> [TASK INSTRUCTIONS]: Please repeat, exactly as written, the line containing "1M Profilsets (25, 193)" and every line after it through the end of the records below.

(Stored data entries)
= = =

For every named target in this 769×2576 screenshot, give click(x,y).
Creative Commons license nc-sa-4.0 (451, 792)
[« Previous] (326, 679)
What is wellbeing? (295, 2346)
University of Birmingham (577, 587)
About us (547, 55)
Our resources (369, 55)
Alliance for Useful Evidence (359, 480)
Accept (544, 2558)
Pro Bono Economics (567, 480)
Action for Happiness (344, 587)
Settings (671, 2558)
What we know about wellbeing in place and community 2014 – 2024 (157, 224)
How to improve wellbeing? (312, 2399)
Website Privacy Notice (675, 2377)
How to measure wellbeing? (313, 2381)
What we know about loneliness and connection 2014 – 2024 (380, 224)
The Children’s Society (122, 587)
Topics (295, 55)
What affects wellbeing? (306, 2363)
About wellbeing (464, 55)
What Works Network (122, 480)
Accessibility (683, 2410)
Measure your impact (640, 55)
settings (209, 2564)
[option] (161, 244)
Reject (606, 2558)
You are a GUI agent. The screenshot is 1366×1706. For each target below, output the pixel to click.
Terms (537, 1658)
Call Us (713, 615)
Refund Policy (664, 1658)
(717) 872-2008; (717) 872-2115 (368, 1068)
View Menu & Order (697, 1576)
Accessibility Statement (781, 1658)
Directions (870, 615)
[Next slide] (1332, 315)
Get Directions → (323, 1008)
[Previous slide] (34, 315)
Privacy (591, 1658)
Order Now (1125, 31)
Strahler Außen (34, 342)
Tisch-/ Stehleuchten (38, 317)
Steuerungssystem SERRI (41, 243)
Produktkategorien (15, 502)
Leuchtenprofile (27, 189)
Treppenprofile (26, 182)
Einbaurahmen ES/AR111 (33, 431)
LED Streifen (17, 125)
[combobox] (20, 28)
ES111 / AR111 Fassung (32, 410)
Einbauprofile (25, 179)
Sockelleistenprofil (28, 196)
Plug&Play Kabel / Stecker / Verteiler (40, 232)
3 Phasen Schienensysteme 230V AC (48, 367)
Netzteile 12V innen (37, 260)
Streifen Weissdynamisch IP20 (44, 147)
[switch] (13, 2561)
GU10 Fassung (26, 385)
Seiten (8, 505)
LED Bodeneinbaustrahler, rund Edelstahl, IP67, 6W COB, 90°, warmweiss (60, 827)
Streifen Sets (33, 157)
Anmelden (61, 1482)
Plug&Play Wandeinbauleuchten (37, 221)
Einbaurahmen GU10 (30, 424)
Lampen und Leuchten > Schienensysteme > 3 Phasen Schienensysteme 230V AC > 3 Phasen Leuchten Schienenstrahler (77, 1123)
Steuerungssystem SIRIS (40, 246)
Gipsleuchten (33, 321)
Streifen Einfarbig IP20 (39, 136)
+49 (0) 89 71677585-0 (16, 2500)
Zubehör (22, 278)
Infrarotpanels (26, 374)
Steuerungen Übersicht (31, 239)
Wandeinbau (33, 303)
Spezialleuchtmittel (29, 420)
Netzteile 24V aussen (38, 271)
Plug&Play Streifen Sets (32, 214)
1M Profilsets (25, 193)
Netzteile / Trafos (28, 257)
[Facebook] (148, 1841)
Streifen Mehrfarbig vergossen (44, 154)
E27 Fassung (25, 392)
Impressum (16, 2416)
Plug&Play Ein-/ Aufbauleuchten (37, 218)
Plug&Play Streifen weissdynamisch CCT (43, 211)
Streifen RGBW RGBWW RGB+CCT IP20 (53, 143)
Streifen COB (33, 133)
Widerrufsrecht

= = =

> [ANSWER TO THIS TASK]:
1M Profilsets (25, 193)
Netzteile / Trafos (28, 257)
[Facebook] (148, 1841)
Streifen Mehrfarbig vergossen (44, 154)
E27 Fassung (25, 392)
Impressum (16, 2416)
Plug&Play Ein-/ Aufbauleuchten (37, 218)
Plug&Play Streifen weissdynamisch CCT (43, 211)
Streifen RGBW RGBWW RGB+CCT IP20 (53, 143)
Streifen COB (33, 133)
Widerrufsrecht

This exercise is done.